##### Exercise materials

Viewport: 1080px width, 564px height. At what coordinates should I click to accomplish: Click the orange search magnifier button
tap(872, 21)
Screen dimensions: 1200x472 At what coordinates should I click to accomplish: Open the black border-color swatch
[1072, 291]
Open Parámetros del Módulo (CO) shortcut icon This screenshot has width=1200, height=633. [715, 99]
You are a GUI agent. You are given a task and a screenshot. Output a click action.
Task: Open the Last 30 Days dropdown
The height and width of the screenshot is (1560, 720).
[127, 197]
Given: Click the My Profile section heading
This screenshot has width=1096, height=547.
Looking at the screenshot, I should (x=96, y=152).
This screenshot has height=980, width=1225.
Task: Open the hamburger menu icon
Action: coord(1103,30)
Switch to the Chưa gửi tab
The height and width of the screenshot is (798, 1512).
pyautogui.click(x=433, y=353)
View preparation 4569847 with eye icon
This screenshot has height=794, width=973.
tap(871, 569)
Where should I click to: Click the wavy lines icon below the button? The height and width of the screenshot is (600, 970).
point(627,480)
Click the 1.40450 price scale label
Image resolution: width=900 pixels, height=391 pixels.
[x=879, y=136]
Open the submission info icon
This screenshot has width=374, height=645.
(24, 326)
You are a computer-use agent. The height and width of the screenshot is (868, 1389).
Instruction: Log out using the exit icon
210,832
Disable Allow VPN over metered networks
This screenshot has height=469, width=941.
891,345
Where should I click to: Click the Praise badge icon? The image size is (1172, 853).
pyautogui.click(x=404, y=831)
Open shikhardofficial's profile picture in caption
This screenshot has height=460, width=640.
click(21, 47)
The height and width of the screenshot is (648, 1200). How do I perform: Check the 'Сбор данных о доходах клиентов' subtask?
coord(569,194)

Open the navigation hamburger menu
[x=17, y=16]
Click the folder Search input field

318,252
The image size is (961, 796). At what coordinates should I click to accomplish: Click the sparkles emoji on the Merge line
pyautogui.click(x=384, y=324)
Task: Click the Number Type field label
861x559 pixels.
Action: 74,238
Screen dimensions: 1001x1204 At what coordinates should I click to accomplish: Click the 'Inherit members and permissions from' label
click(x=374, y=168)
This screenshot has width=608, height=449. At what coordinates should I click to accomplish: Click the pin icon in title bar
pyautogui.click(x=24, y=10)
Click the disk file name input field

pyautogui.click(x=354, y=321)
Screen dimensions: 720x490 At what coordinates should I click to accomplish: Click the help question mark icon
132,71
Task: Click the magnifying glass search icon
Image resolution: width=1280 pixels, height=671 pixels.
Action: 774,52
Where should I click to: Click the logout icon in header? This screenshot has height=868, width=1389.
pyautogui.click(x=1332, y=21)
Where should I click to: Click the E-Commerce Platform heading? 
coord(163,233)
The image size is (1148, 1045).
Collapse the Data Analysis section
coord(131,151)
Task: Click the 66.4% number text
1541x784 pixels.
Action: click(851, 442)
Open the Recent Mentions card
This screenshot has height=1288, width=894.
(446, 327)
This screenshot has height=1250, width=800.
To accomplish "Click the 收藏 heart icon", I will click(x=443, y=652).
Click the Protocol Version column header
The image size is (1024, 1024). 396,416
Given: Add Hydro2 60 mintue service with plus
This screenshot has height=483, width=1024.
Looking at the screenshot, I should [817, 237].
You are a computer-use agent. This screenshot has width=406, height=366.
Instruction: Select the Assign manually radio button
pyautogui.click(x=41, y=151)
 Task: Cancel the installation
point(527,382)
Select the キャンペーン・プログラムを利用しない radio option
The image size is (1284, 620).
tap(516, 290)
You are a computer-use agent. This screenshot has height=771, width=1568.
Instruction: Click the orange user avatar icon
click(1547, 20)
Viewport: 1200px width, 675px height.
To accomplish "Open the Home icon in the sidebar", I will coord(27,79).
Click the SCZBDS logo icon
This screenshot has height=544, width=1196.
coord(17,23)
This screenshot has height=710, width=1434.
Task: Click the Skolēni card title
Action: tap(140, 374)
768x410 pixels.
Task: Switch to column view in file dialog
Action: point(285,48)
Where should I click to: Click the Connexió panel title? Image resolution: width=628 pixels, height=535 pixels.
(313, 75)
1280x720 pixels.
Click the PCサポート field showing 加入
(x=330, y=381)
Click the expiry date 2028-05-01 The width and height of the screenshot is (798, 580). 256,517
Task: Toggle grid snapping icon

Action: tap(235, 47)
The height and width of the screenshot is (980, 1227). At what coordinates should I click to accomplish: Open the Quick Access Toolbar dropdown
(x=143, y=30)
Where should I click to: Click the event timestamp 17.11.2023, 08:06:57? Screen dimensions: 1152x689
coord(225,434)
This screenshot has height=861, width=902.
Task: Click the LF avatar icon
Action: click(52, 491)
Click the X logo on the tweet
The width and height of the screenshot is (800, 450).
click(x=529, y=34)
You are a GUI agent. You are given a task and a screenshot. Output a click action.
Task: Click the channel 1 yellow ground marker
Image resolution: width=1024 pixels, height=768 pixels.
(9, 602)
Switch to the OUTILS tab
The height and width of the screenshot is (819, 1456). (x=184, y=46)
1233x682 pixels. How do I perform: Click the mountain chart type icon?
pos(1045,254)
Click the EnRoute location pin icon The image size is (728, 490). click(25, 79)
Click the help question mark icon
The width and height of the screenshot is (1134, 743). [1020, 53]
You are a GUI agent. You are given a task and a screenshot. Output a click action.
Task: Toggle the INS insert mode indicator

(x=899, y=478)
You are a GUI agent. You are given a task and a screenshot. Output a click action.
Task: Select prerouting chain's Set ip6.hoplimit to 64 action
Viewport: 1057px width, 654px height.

##########

Aim of the task
An exact repeat of all the entries above is required.

Result below
Viewport: 1080px width, 564px height. At what coordinates should I click to accomplish: Click the orange search magnifier button
tap(872, 21)
Screen dimensions: 1200x472 At what coordinates should I click to accomplish: Open the black border-color swatch
[1072, 291]
Open Parámetros del Módulo (CO) shortcut icon This screenshot has width=1200, height=633. [715, 99]
You are a GUI agent. You are given a task and a screenshot. Output a click action.
Task: Open the Last 30 Days dropdown
The height and width of the screenshot is (1560, 720).
[127, 197]
Given: Click the My Profile section heading
This screenshot has width=1096, height=547.
Looking at the screenshot, I should (x=96, y=152).
This screenshot has height=980, width=1225.
Task: Open the hamburger menu icon
Action: coord(1103,30)
Switch to the Chưa gửi tab
The height and width of the screenshot is (798, 1512).
pyautogui.click(x=433, y=353)
View preparation 4569847 with eye icon
This screenshot has height=794, width=973.
tap(871, 569)
Where should I click to: Click the wavy lines icon below the button? The height and width of the screenshot is (600, 970).
point(627,480)
Click the 1.40450 price scale label
Image resolution: width=900 pixels, height=391 pixels.
[x=879, y=136]
Open the submission info icon
This screenshot has width=374, height=645.
(24, 326)
You are a computer-use agent. The height and width of the screenshot is (868, 1389).
Instruction: Log out using the exit icon
210,832
Disable Allow VPN over metered networks
This screenshot has height=469, width=941.
891,345
Where should I click to: Click the Praise badge icon? The image size is (1172, 853).
pyautogui.click(x=404, y=831)
Open shikhardofficial's profile picture in caption
This screenshot has height=460, width=640.
click(21, 47)
The height and width of the screenshot is (648, 1200). How do I perform: Check the 'Сбор данных о доходах клиентов' subtask?
coord(569,194)

Open the navigation hamburger menu
[x=17, y=16]
Click the folder Search input field

318,252
The image size is (961, 796). At what coordinates should I click to accomplish: Click the sparkles emoji on the Merge line
pyautogui.click(x=384, y=324)
Task: Click the Number Type field label
861x559 pixels.
Action: 74,238
Screen dimensions: 1001x1204 At what coordinates should I click to accomplish: Click the 'Inherit members and permissions from' label
click(x=374, y=168)
This screenshot has width=608, height=449. At what coordinates should I click to accomplish: Click the pin icon in title bar
pyautogui.click(x=24, y=10)
Click the disk file name input field

pyautogui.click(x=354, y=321)
Screen dimensions: 720x490 At what coordinates should I click to accomplish: Click the help question mark icon
132,71
Task: Click the magnifying glass search icon
Image resolution: width=1280 pixels, height=671 pixels.
Action: 774,52
Where should I click to: Click the logout icon in header? This screenshot has height=868, width=1389.
pyautogui.click(x=1332, y=21)
Where should I click to: Click the E-Commerce Platform heading? 
coord(163,233)
The image size is (1148, 1045).
Collapse the Data Analysis section
coord(131,151)
Task: Click the 66.4% number text
1541x784 pixels.
Action: click(851, 442)
Open the Recent Mentions card
This screenshot has height=1288, width=894.
(446, 327)
This screenshot has height=1250, width=800.
To accomplish "Click the 收藏 heart icon", I will click(x=443, y=652).
Click the Protocol Version column header
The image size is (1024, 1024). 396,416
Given: Add Hydro2 60 mintue service with plus
This screenshot has height=483, width=1024.
Looking at the screenshot, I should [817, 237].
You are a computer-use agent. This screenshot has width=406, height=366.
Instruction: Select the Assign manually radio button
pyautogui.click(x=41, y=151)
 Task: Cancel the installation
point(527,382)
Select the キャンペーン・プログラムを利用しない radio option
The image size is (1284, 620).
tap(516, 290)
You are a computer-use agent. This screenshot has height=771, width=1568.
Instruction: Click the orange user avatar icon
click(1547, 20)
Viewport: 1200px width, 675px height.
To accomplish "Open the Home icon in the sidebar", I will coord(27,79).
Click the SCZBDS logo icon
This screenshot has height=544, width=1196.
coord(17,23)
This screenshot has height=710, width=1434.
Task: Click the Skolēni card title
Action: tap(140, 374)
768x410 pixels.
Task: Switch to column view in file dialog
Action: point(285,48)
Where should I click to: Click the Connexió panel title? Image resolution: width=628 pixels, height=535 pixels.
(313, 75)
1280x720 pixels.
Click the PCサポート field showing 加入
(x=330, y=381)
Click the expiry date 2028-05-01 The width and height of the screenshot is (798, 580). 256,517
Task: Toggle grid snapping icon

Action: tap(235, 47)
The height and width of the screenshot is (980, 1227). At what coordinates should I click to accomplish: Open the Quick Access Toolbar dropdown
(x=143, y=30)
Where should I click to: Click the event timestamp 17.11.2023, 08:06:57? Screen dimensions: 1152x689
coord(225,434)
This screenshot has height=861, width=902.
Task: Click the LF avatar icon
Action: click(52, 491)
Click the X logo on the tweet
The width and height of the screenshot is (800, 450).
click(x=529, y=34)
You are a GUI agent. You are given a task and a screenshot. Output a click action.
Task: Click the channel 1 yellow ground marker
Image resolution: width=1024 pixels, height=768 pixels.
(9, 602)
Switch to the OUTILS tab
The height and width of the screenshot is (819, 1456). (x=184, y=46)
1233x682 pixels. How do I perform: Click the mountain chart type icon?
pos(1045,254)
Click the EnRoute location pin icon The image size is (728, 490). click(25, 79)
Click the help question mark icon
The width and height of the screenshot is (1134, 743). [1020, 53]
You are a GUI agent. You are given a task and a screenshot. Output a click action.
Task: Toggle the INS insert mode indicator

(x=899, y=478)
You are a GUI agent. You are given a task and a screenshot. Output a click action.
Task: Select prerouting chain's Set ip6.hoplimit to 64 action
Viewport: 1057px width, 654px height.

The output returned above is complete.